● Job: Output the data starting with the line that contains "Click the tracker list horizontal scrollbar" and going on through the line that contains "pos(126,148)", copied exactly.
::: Material provided
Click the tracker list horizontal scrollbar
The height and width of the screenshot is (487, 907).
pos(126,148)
::::::
::: Material provided
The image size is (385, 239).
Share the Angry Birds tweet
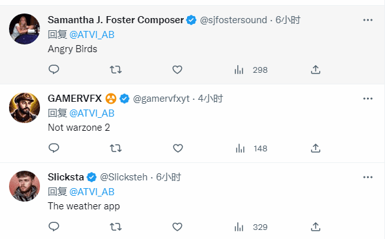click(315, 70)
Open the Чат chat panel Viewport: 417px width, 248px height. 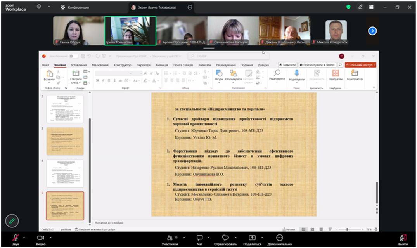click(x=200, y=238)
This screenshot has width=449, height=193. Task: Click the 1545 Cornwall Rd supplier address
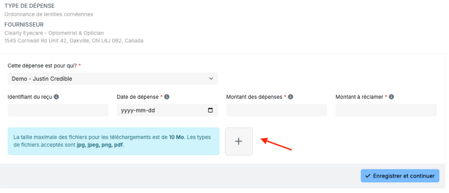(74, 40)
::::::
● Task result:
Click the tracker list horizontal scrollbar
The height and width of the screenshot is (487, 907).
pos(126,148)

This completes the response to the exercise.